I asked if the FV was calculated on retail or wholesale vale but did not receive a direct answer and instead was provided a link to the tax code, which is very long but I paid particular attention to the sections on selling art before drawing my own conclusion that it is based on the retail market value.

    • Daniel Kany 1. "And you didn't answer my question- is the FV calculated on retail or wholesale value?" That was already addressed: See the IRS tax codes in this and the Jay York-started discussion (and below) - FV is based on appraisals, sales records, etc 2. non-profits don't purchase works of art for fundraising auctions; some revenue share (particularly wet paint auctions) but they never buy the work; 3. Any other property donation to a non-profit gets a deduction (just not "ordinary income property" doesn't:) 4. If you want to change non-profits in general, good luck, this policy is about a specific fault in the law that applies to most professional artists in Maine - so it's worth putting into action: It's a clear problem with a simple solution. 5. "Is it always about tax benefits? Is that the reason people donate- only for the tax benefit?" No and no. But, again, everything else gets a deduction and this would help not only the artists but the qualified non-profits they are trying to support: it's about partiy and fairness - which are essential American values and is a better fit with what you call "original purpose."

      To figure how much you may deduct for property that you contribute, you must first determine its fair market value on the date of the contribution.

The Union Of Maine Artists is a sponsor of this lobbying effort. The benefits of joining this non-profit organization include:
  • Receive UMVA Membership Discounts on art supplies and framing (and in the near future more discounts planned to arts-related businesses)
  • Opportunities to submit to exhibitions -- both online and brick and mortar
  • Be able to design projects, exhibitions, write grants, etc. through the UMVA's non-profit 501(c)3 status and fiscal sponsorship
  • Opportunities to collaborate with other artists
  • Have the support of an organization with a strong Maine voice when needed
  • Your idea here! (the UMVA has always been about people taking ideas and running with them -- while receiving lots of support from the organization).

    The Portland Art Gallery offers a discounts to groups of 20 artists- tailor made for non-profit organizations such as The Union of Maine Artists. An artist who is interested could use the Union of Maine Artists to gather together enough other interested artists for the discount, and perhaps even develop a plan to finance the costs.

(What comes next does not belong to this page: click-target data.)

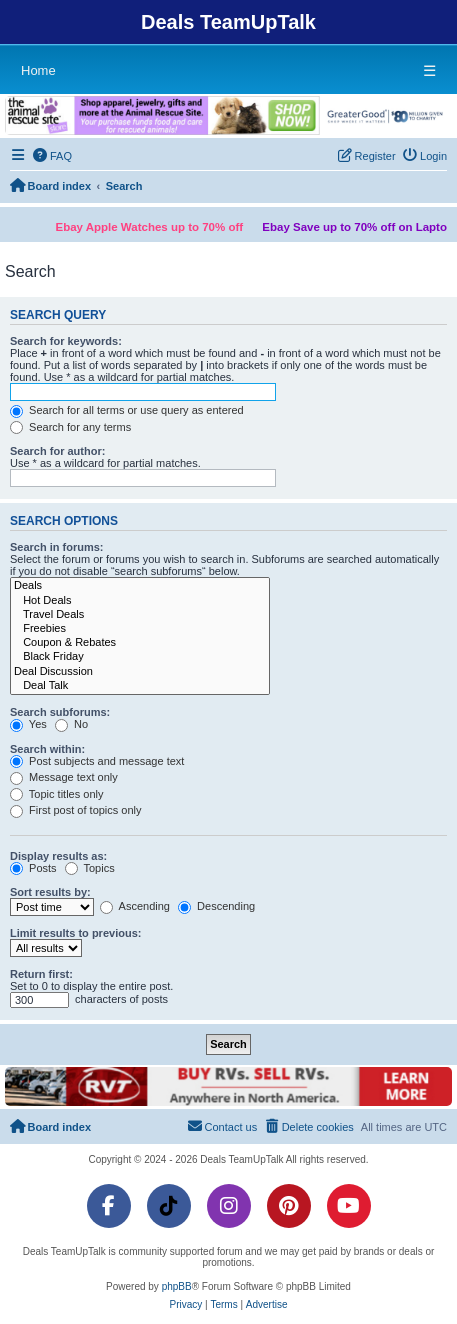 Image resolution: width=457 pixels, height=1324 pixels. Describe the element at coordinates (140, 686) in the screenshot. I see `Deal Talk` at that location.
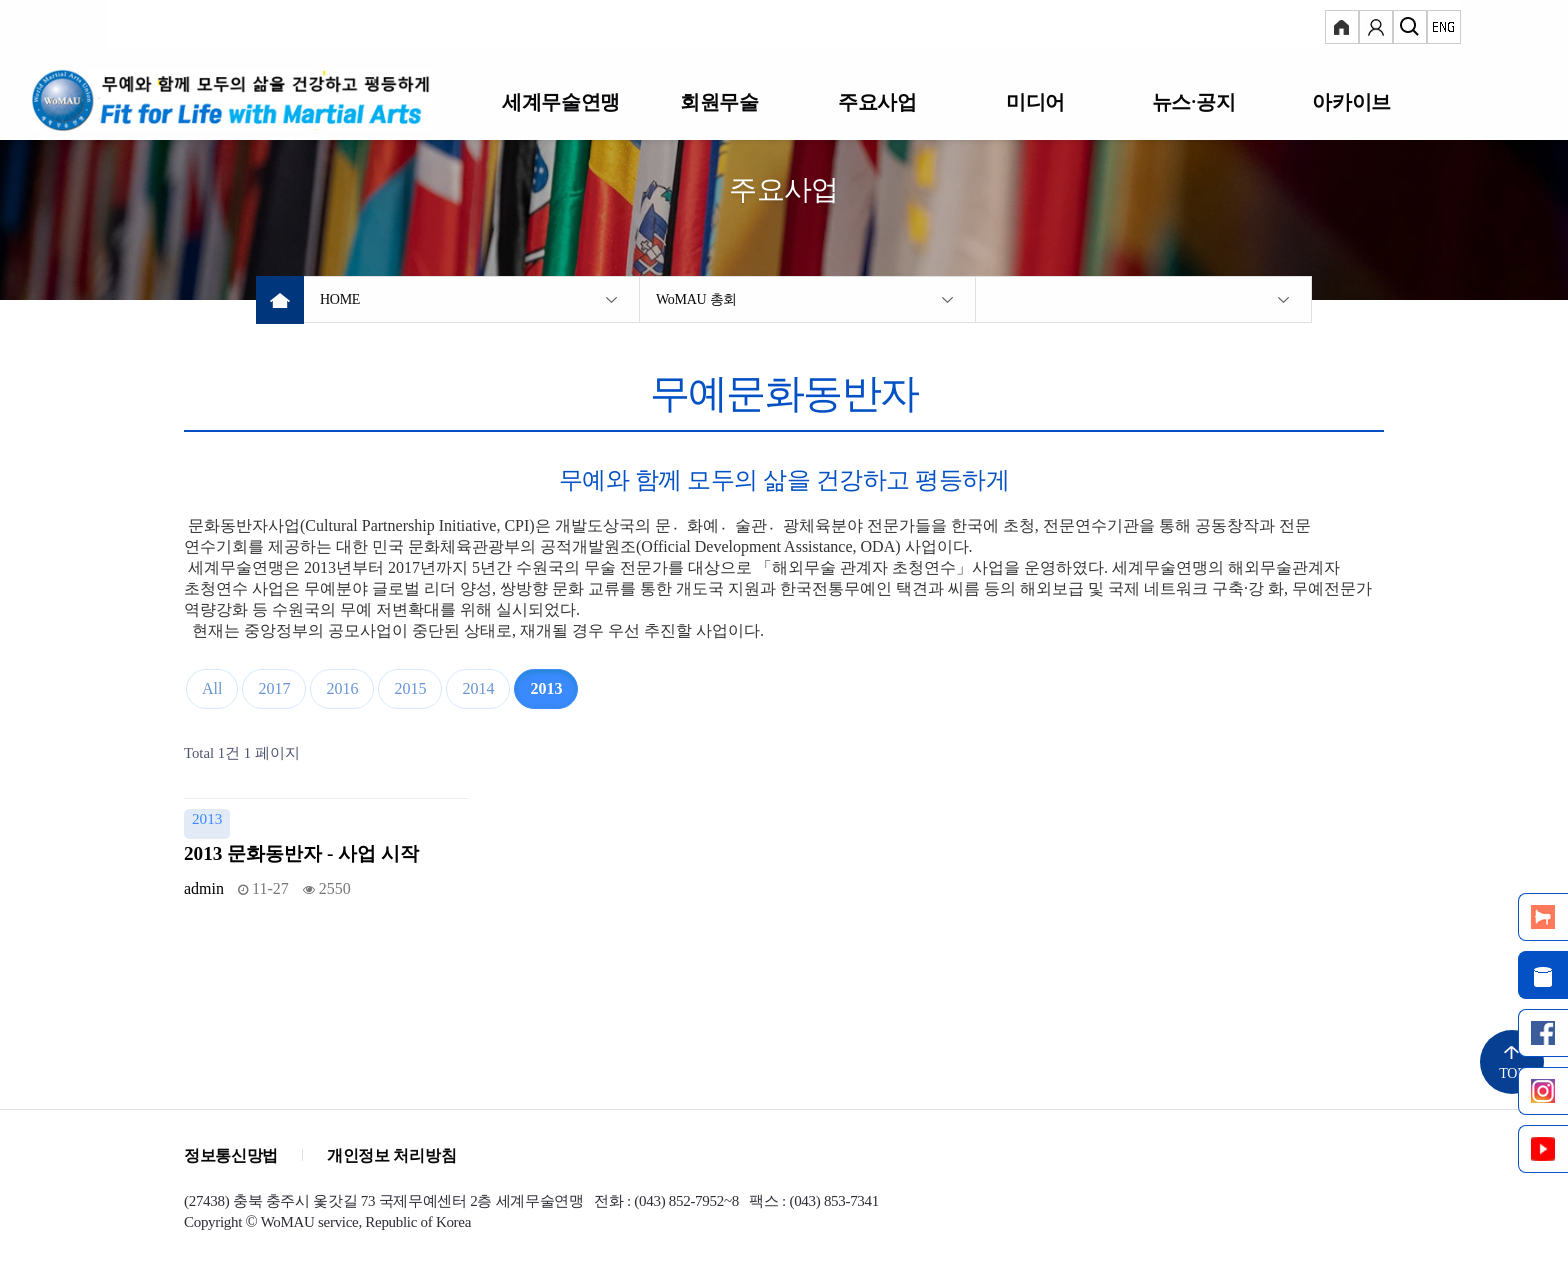 The width and height of the screenshot is (1568, 1269). I want to click on 2013 문화동반자 - 사업 시작, so click(301, 853).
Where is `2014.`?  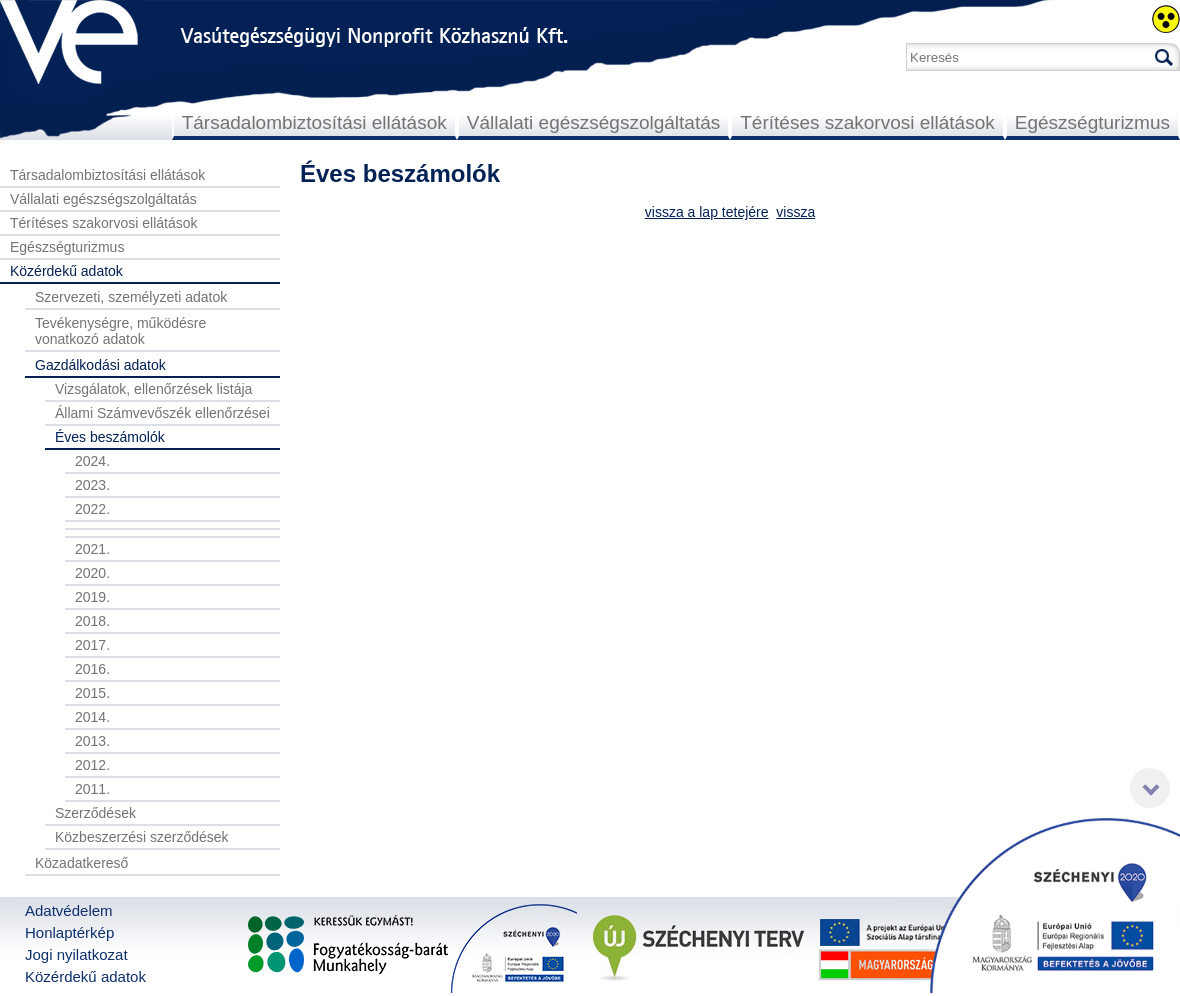
2014. is located at coordinates (92, 717).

So the gallery is not really excluding anyone by charging a fee. Artists are excluding them selves by not taking proactive actions if they feel that the Portland Art Gallery's way of doing business will work for them. And they can try to negotiate terms and ideas - ( a group show as suggested above ?)That is how the free enterprise system works for some, although I can't speak for the  Portland Art Gallery but one doesn't know unless one tries.